Exercise requirements: Count the lines of data below that include "computer". Provide only the number.

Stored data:

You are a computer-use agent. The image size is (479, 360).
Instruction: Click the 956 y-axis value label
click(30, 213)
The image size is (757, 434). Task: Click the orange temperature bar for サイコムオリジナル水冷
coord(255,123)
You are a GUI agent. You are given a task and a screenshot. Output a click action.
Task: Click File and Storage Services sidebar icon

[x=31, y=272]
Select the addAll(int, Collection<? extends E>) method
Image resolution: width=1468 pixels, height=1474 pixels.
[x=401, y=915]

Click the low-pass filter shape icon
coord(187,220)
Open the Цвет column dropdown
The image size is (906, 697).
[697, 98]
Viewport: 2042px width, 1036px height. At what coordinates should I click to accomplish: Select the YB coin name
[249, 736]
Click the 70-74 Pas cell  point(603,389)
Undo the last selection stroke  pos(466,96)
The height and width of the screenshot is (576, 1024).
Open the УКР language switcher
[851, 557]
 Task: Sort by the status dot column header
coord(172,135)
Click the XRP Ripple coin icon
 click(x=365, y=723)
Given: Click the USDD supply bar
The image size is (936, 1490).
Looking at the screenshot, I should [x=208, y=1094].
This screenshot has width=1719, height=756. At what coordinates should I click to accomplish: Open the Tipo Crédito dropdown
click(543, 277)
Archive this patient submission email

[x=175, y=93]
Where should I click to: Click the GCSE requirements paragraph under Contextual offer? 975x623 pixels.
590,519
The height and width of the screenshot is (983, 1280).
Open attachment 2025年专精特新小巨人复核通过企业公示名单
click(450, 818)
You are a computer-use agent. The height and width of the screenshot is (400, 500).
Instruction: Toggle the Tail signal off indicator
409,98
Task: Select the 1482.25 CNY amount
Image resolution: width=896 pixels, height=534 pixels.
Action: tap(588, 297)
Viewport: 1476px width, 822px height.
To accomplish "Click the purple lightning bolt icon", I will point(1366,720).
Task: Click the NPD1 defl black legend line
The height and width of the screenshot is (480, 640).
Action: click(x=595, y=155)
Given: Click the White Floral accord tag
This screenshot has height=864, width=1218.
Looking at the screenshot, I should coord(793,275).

Response: 2